Assigned task:
Nothing but the line holding "Share (116, 788)" and the lines after it, through the end of the records, should be set down, each exactly as it is.

Provided records:

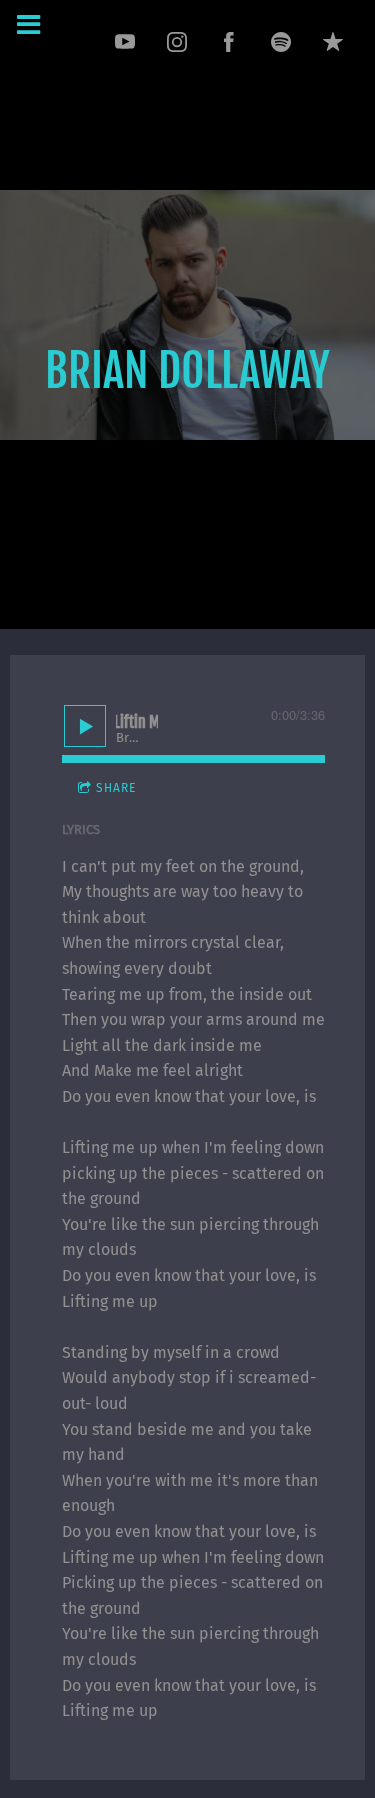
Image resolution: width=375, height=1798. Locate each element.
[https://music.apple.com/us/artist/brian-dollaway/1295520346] (333, 42)
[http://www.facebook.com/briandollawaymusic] (229, 42)
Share (116, 788)
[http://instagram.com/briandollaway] (177, 42)
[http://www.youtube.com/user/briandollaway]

Response box:
Share (116, 788)
[http://instagram.com/briandollaway] (177, 42)
[http://www.youtube.com/user/briandollaway]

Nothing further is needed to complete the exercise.